#### Task prompt
Pick out each of the rows below that contains the string "PAPREC" and copy those rows unchanged.

#### Supplied records

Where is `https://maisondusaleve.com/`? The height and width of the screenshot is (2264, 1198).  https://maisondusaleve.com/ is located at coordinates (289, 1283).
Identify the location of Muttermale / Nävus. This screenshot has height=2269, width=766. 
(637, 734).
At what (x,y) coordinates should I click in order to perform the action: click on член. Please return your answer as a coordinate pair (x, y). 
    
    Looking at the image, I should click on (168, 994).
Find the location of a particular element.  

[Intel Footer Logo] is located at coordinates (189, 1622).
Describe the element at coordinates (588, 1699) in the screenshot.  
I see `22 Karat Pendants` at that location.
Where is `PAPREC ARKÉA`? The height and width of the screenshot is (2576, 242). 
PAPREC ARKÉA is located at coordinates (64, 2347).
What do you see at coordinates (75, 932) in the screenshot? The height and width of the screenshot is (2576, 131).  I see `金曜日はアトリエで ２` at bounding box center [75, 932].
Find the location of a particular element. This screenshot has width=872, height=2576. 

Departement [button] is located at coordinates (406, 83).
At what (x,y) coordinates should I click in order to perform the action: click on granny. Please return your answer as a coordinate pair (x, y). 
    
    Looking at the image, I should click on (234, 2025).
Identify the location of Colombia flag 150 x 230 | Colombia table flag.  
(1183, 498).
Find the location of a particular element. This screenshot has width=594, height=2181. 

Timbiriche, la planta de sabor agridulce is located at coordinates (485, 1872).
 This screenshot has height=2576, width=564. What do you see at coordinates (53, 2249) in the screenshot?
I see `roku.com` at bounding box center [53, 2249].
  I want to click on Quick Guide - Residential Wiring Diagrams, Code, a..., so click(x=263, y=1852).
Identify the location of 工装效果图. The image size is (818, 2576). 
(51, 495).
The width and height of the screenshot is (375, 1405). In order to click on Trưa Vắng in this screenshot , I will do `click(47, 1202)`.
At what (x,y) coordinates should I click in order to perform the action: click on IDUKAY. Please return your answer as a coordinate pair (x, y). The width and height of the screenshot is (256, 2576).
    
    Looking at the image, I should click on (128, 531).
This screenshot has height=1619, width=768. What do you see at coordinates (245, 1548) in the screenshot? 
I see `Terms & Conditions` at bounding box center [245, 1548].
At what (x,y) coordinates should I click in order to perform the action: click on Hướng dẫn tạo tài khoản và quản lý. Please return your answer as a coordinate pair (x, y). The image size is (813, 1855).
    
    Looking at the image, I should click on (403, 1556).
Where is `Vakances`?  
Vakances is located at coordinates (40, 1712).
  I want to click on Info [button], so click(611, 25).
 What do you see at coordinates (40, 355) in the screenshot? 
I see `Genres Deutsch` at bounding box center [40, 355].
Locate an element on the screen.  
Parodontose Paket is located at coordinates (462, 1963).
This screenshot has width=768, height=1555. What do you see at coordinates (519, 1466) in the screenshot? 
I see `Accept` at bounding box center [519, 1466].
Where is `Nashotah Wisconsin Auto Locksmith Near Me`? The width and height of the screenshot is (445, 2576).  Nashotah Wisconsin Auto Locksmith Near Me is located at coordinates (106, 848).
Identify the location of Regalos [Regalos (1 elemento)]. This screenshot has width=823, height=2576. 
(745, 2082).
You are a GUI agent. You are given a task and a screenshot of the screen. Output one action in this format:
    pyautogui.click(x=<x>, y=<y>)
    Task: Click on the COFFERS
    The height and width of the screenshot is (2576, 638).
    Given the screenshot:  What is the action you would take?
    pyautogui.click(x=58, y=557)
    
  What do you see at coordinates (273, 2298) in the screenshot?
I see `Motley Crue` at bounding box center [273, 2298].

#### Response to this task
Where is `PAPREC ARKÉA`? The height and width of the screenshot is (2576, 242). 
PAPREC ARKÉA is located at coordinates (64, 2347).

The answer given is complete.